Vivimos en una región que hoy en día se muestra con un sin fin de emprendimientos ligados a lo local, ligados al procesamiento y a la conservación de productos de corte agrícola; a restaurantes que abren sus puertas para reivindicar nuestras tradiciones, nuestros productos, nuestra tierra y nuestros agricultores como valor agregado de la experiencia.
Todos en conjunto generando identidad regional, asociativa, caminando en el desarrollo de una economía circular y el fortalecimiento de circuitos cortos que potencian a todos y cada uno de los eslabones de esa cadena alimentaria que busca posicionarnos a largo plazo como una región no puramente productora de alimentos, sino como una región que promueve y desarrolla patrimonio y que lo ofrece a un precio justo en el contexto de posicionar a O’Higgins como un destino turístico en la mayor cantidad de sus localidades.
Es satisfactorio ver cómo paulatinamente las máximas filosóficas alimentarias se han empezado a transformar en tendencias, en una “buena moda”. Sin embargo, aún nos falta mucho. Redefinir el concepto que entendemos por local o regional y asociarlo a las prácticas responsables de producción es fundamental.

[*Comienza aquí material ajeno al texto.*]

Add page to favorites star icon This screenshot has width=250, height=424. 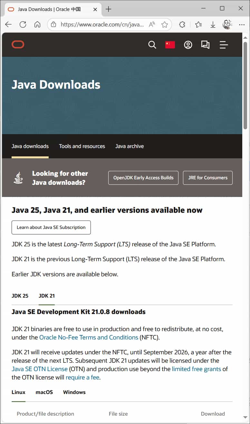click(165, 25)
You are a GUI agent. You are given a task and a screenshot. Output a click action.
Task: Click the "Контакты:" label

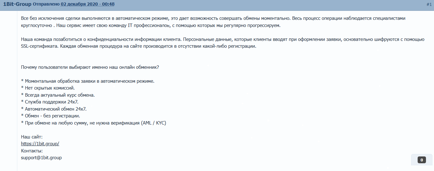point(32,151)
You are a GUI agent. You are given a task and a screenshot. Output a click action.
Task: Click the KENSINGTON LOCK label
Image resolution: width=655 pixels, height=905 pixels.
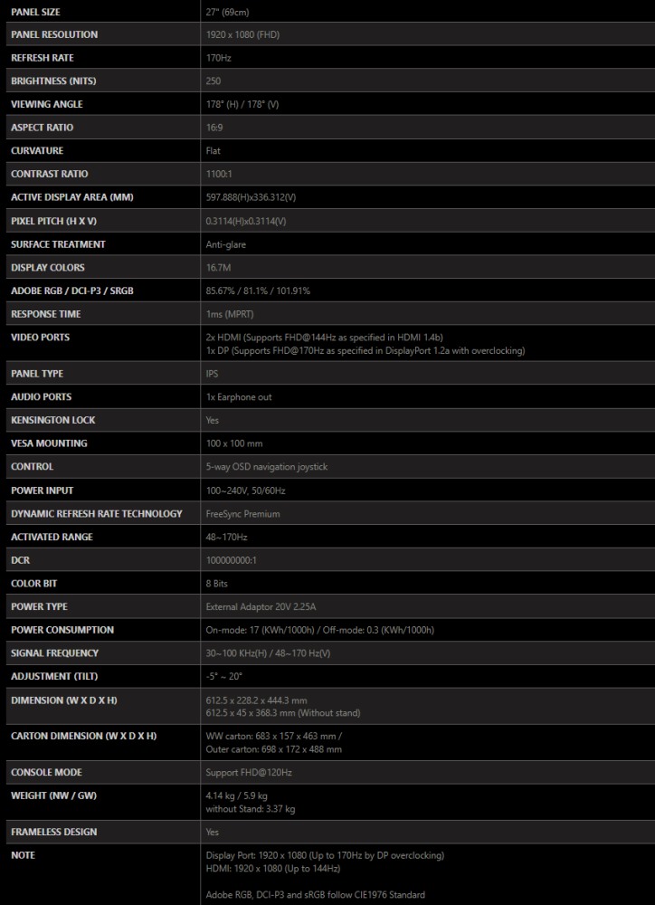tap(53, 420)
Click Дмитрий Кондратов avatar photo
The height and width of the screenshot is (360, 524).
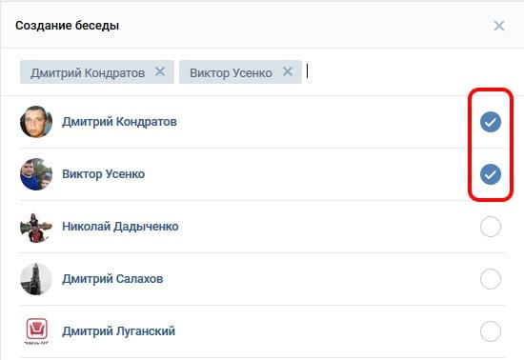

Hoy vemos una VI Región luchando contra una pandemia, pero además contra un status quo comercial monopolizado por la industria de forma potente. No obstante, también vemos a los emprendedores de la región trabajando por cambiar la dirección de los servicios y experiencias que entregan hacia una vía más respetuosa. Vemos a restaurantes y comercios alimentarios con caras distintas a la que tenían hace 8 años atrás, que hacen lucir a sus comunas con mayor identidad, más responsables con la sustentabilidad y más orgullosas de un trabajo que ha sido duro de incorporar a la realidad de sus habitantes, pero necesario para la salud de éstos y de su tierra.